OLIVIER DEBOUZY: How to Stop Iran – WSJ.com
OPINION EUROPE DECEMBER 16, 2009, 5:15 P.M. ET
How to Stop Iran
The West has reached a defining moment in its bid to prevent the rogue state from going nuclear.
By OLIVIER DEBOUZY
The lack of progress in negotiations with Iran, together with the latest report from the International Atomic Energy Agency and Iran’s announcement that it would develop new enrichment facilities, all point toward an inconvenient truth: Iran is not only not serious about negotiating in good faith. It is also very likely that it has, for more than a decade now, concealed a significant part of what appears to be a major nuclear military effort. This week’s revelations about Iran’s recent work on warhead design underscore the point. No country has ever gone so far along the road toward the acquisition of a nuclear military capability without actually developing one.

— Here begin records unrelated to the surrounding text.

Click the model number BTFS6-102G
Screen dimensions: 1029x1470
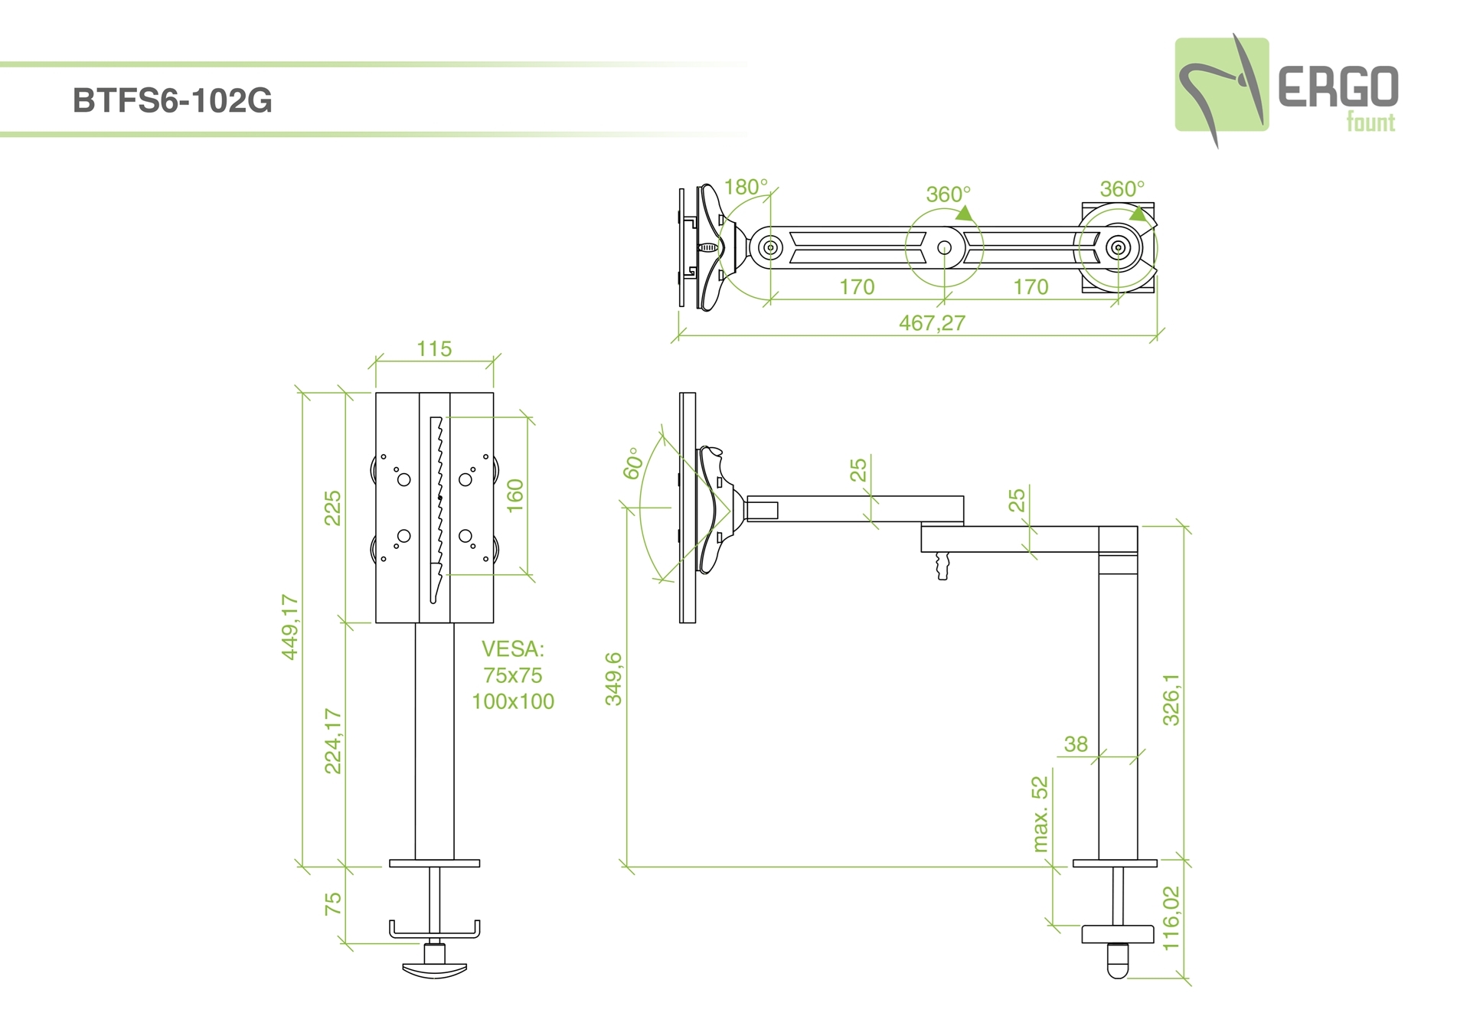coord(172,101)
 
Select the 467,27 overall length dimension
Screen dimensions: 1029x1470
coord(932,323)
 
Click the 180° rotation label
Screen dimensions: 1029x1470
coord(745,187)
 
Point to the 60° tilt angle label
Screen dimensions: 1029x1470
coord(632,464)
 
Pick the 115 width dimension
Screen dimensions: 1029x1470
coord(434,349)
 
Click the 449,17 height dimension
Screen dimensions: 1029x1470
coord(290,626)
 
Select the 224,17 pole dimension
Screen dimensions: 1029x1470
coord(333,741)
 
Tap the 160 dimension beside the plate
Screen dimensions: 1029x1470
coord(515,495)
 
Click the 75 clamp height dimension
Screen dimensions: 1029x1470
coord(333,904)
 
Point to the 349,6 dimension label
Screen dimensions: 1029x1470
coord(614,678)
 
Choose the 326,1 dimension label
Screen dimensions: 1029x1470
coord(1171,699)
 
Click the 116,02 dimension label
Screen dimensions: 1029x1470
coord(1171,918)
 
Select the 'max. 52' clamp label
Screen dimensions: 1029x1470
coord(1040,814)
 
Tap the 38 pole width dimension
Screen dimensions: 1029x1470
coord(1076,743)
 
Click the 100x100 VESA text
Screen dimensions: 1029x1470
coord(513,701)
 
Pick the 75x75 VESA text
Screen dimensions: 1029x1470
coord(513,675)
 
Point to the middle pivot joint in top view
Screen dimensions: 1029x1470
coord(944,247)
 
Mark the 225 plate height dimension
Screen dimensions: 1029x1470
coord(333,508)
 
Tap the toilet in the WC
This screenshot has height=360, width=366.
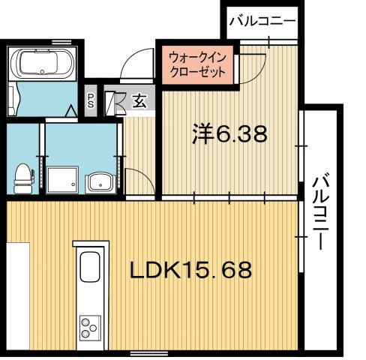(x=22, y=175)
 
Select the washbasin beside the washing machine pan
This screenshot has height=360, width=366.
(x=98, y=182)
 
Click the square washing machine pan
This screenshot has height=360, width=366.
(x=62, y=179)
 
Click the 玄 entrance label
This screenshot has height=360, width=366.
(x=140, y=99)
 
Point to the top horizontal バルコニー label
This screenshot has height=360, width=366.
(x=262, y=20)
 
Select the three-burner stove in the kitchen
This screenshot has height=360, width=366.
(x=90, y=328)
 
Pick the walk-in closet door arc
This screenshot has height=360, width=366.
(x=254, y=67)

Iran could well stop at the threshold of such capability, letting it be known to all specialists that it has a military capability without openly deploying it. This would still leave it uncertain, in the eyes of the public, whether it really has an effective nuclear arsenal. But this would not change much in practical terms. Western decision makers are now at a defining moment.

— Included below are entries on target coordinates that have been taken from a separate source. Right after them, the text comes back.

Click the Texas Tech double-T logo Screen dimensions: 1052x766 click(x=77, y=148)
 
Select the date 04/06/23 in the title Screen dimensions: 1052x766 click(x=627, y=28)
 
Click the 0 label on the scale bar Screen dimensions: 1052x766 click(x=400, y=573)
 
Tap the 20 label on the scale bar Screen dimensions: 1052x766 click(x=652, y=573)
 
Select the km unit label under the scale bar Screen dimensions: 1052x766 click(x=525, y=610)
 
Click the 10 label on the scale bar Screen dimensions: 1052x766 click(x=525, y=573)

Politically, no Israeli prime minister could survive the fact that Iran became a nuclear-armed state, officially or unofficially, on his watch. The pressure on the Israeli government to do something to counter Iran’s acquisition of nuclear weapons would be so strong that it could well be tempted to play a desperate gamble, regardless of any security guaranties that the U.S. might offer.

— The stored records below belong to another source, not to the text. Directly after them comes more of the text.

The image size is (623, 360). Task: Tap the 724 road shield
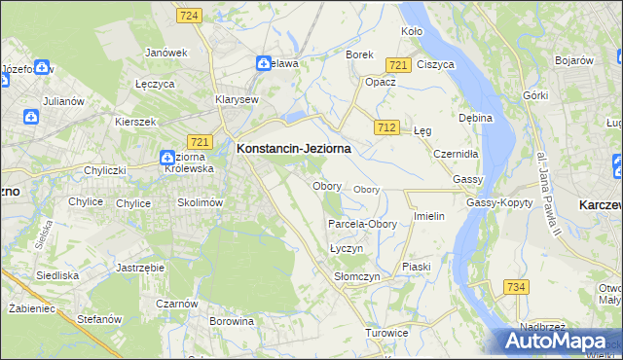[190, 16]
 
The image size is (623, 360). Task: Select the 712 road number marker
[387, 127]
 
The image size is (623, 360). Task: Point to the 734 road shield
[516, 286]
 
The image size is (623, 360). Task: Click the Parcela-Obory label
[362, 224]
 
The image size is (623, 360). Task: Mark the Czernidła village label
[456, 154]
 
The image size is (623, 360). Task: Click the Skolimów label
[201, 202]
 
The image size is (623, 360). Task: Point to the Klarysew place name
[237, 99]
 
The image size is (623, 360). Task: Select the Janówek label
[165, 53]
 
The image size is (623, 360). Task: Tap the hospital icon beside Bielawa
[263, 63]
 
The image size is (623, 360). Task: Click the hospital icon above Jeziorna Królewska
[166, 157]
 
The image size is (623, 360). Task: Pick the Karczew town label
[600, 206]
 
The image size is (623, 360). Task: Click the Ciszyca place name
[435, 64]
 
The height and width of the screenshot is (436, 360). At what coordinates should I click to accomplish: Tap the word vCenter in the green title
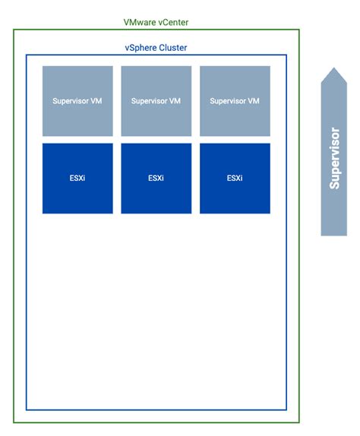[x=172, y=22]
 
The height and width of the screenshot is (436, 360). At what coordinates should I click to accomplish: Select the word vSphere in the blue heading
[x=141, y=48]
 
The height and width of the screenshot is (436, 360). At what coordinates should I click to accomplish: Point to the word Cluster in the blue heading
[x=173, y=48]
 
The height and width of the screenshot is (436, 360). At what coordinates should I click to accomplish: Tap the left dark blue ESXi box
[x=77, y=179]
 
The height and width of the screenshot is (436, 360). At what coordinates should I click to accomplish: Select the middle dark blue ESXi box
[x=156, y=179]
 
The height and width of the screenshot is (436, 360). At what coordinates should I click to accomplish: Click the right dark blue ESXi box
[x=235, y=179]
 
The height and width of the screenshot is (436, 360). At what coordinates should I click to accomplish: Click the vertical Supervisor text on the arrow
[x=334, y=158]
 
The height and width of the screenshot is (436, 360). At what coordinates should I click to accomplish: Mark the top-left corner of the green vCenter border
[x=14, y=30]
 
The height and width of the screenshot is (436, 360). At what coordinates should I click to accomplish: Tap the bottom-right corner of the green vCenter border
[x=299, y=422]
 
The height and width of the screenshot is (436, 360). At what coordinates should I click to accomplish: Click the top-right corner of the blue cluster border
[x=286, y=55]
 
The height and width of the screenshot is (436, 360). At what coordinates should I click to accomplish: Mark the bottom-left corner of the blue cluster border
[x=27, y=409]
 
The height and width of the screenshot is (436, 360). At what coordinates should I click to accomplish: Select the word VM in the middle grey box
[x=174, y=101]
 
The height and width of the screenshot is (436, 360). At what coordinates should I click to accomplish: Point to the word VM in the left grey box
[x=96, y=101]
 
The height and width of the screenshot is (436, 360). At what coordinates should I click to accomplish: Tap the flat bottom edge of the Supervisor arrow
[x=333, y=235]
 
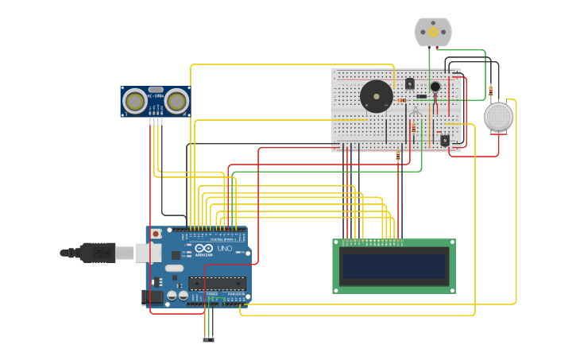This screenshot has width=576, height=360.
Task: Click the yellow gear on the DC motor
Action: (433, 32)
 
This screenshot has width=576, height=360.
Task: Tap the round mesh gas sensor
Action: (498, 117)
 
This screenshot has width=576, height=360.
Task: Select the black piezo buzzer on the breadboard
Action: (377, 97)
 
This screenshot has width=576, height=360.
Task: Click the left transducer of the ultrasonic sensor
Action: (135, 101)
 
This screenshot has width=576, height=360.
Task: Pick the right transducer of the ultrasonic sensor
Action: (176, 101)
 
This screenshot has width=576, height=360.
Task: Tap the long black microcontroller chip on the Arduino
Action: (216, 282)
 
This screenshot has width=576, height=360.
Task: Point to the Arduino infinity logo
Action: (203, 249)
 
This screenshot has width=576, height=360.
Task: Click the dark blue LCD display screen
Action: (393, 265)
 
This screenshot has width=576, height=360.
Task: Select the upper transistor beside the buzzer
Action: (409, 83)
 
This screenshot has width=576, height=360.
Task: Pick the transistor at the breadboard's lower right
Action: (444, 140)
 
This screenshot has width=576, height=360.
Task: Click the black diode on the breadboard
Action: (421, 97)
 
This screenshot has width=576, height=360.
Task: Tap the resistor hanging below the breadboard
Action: (398, 157)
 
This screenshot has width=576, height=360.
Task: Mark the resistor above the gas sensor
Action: (490, 89)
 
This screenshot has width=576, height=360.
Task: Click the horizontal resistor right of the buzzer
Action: (401, 100)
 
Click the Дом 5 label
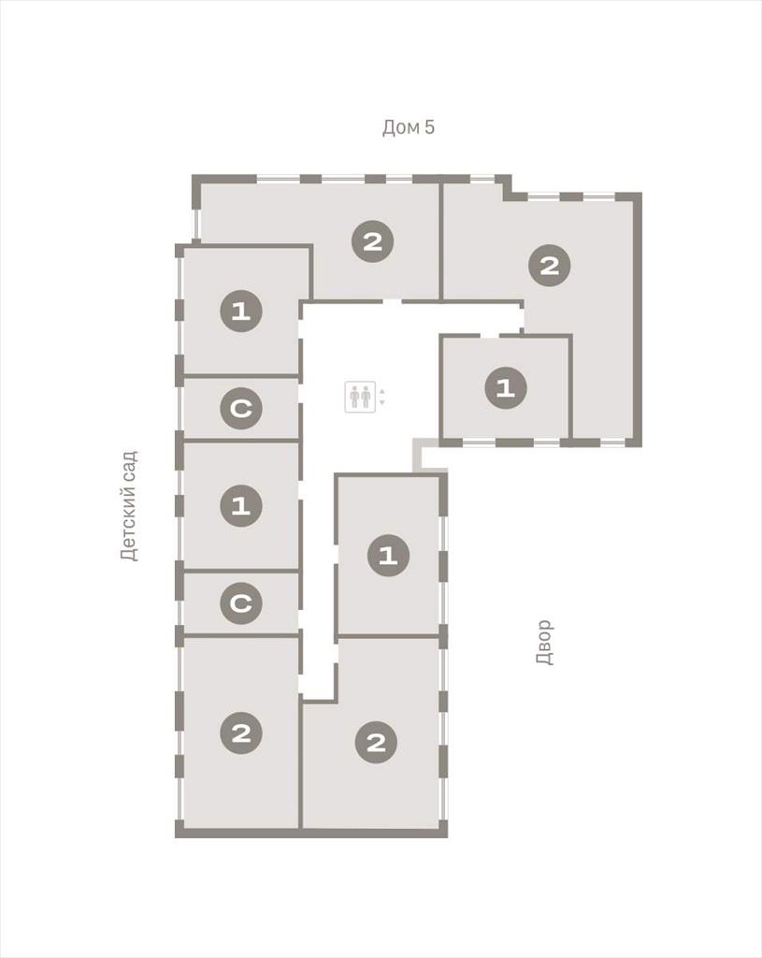coord(409,127)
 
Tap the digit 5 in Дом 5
coord(430,127)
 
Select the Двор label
coord(544,642)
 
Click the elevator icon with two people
coord(360,397)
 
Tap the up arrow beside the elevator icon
coord(382,392)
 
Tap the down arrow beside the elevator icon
coord(382,402)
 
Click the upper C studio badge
coord(241,408)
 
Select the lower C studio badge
coord(241,603)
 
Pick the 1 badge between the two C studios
coord(241,506)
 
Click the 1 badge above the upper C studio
coord(241,311)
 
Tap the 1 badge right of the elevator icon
coord(506,388)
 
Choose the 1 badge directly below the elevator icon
coord(388,556)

Similarly, no U.S. president (especially one endowed with a Nobel Prize) could escape blame for having let Iran become a nuclear-weapon state by consistently underestimating its ability to conceal its preparations. The intelligence community’s credibility would be devastated, and the indecision by successive administrations (Clinton, Bush and now Obama) to quash a program that has been suspected for 15 years and openly known for seven would be seen as a failure of major proportions.